*** Extract to read

Lou Conran is a comedian and writer. She is currently supporting Sarah Millican on her international tour, and was voted Comics Comic Best MC 20/21. She has performed up and down the country, Australia and is one half of the critically acclaimed podcast Spit or Swallow.








Do you consider yourself a feminist? If so, what led you to realise?

I am a woman therefore I am a feminist. I know that seems a simple answer but it is, to my mind, a logical response. One of my earliest memories was seeing a woman driving a car (I’m old and my mum didn’t drive, in fact not many women did where I was born) and I remember saying to my dad, “Look, a lady driving” and he probably said something like “Yeah, terrible isn’t it?!” Or some such dad response, but the image of her behind the wheel stuck with me and I remember thinking “Wow!” And from that point on at such an early age, I sort of realised that we, as women, can do exactly the same as the men and things shouldn’t be any different.


Name a woman who has significantly impacted your life and how.

Hmmm difficult one as there are so many, but career wise I’d say Victoria Wood. Women in comedy were a rare beast back when I was watching my four channels on the telly, and in a change to watching the likes of Miss World, or women being chased by Benny Hill, here was a woman, who was carving out her own path in the world, by being funny, alone, with her own words, and it hugely influenced me as a performer.


Share a pivotal moment in your career.

******

== Written request A ==
In the interview, which comedian is Lou Conran currently supporting on an international tour?
The records that come next have no connection to the interview.

*** Data provided

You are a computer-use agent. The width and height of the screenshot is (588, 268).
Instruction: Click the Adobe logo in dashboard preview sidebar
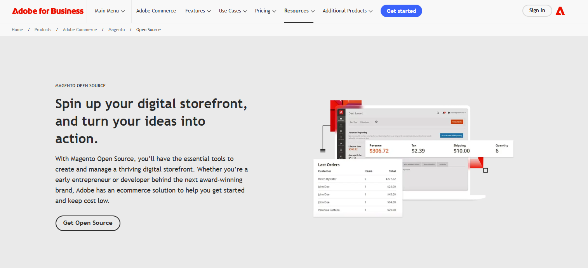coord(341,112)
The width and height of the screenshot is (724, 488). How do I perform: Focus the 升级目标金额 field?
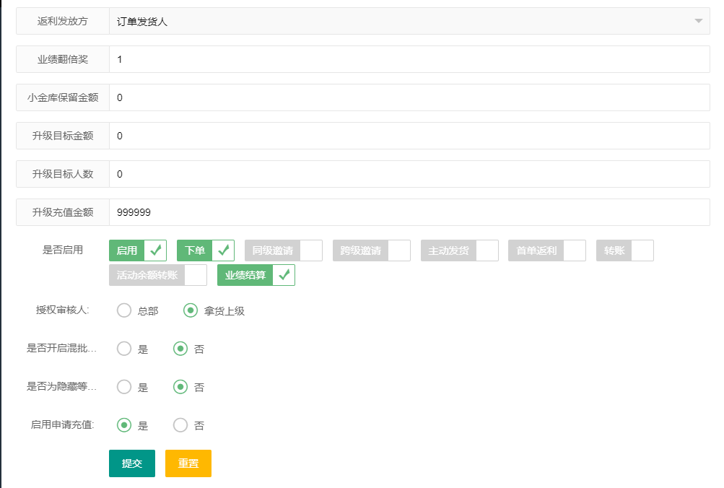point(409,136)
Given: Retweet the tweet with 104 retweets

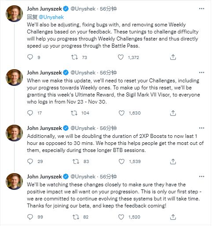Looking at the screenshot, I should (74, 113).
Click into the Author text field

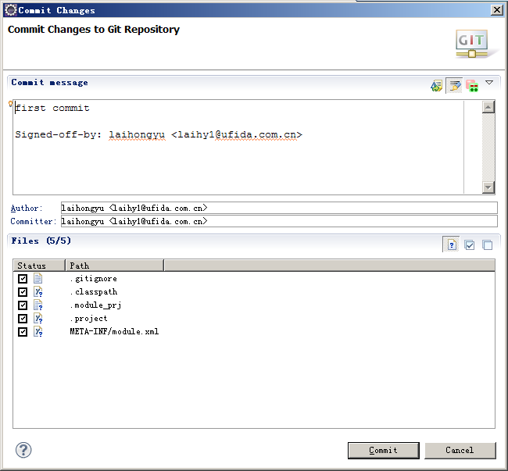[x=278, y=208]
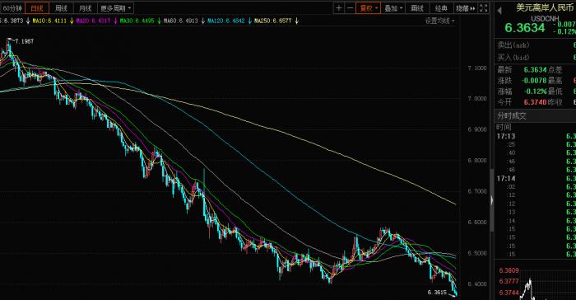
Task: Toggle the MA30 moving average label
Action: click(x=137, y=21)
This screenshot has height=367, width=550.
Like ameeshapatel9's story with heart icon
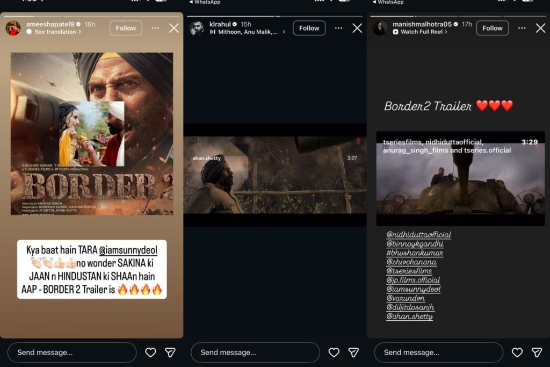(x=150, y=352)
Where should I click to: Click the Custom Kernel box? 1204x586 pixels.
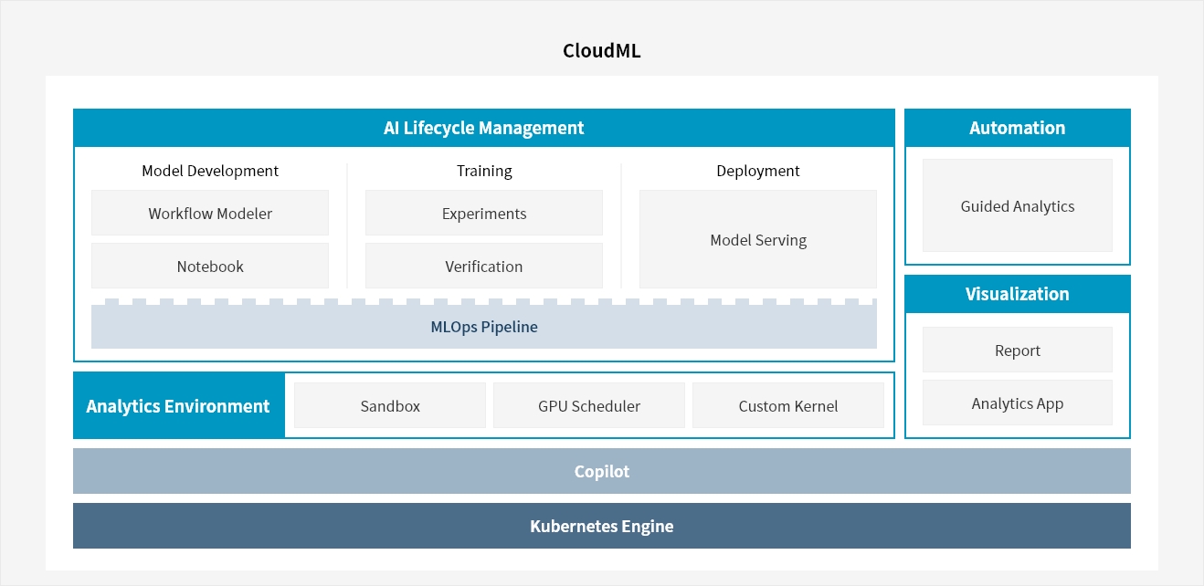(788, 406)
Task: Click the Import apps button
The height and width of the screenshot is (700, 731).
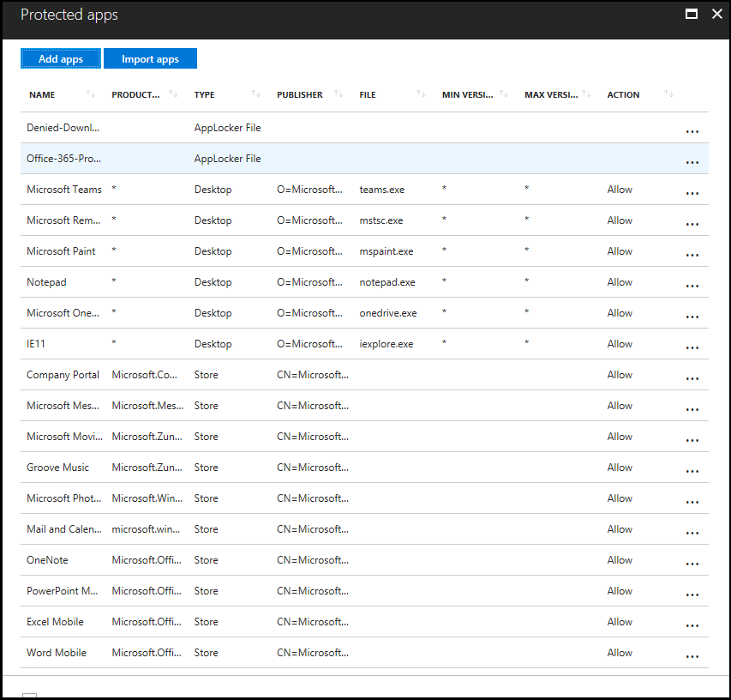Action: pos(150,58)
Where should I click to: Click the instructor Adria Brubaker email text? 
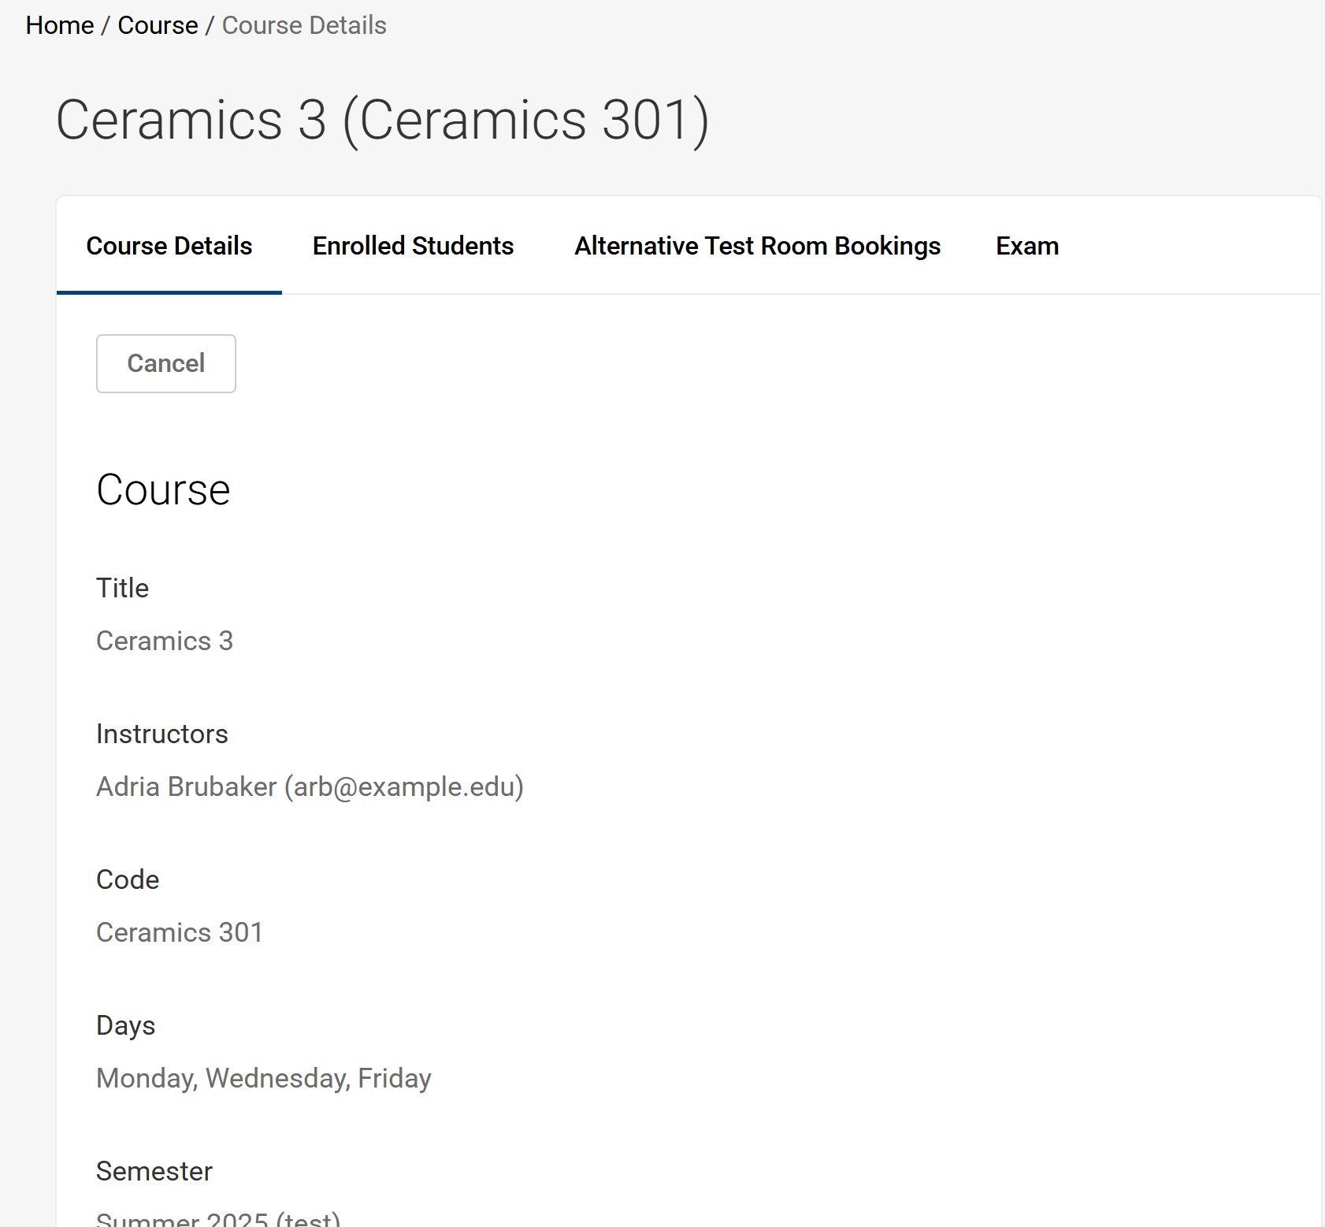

******

== Written request B ==
Copy the lines of the records starting at the line that contains "Task: Click the Import apps button" and ending at the end of the records, both included, leaving out the pictures.

== Complete output A ==
Sarah Millican.

== Complete output B ==
Task: Click the Import apps button
The height and width of the screenshot is (700, 731).
Action: pos(150,58)
Where should I click to: Click the instructor Adria Brubaker email text? 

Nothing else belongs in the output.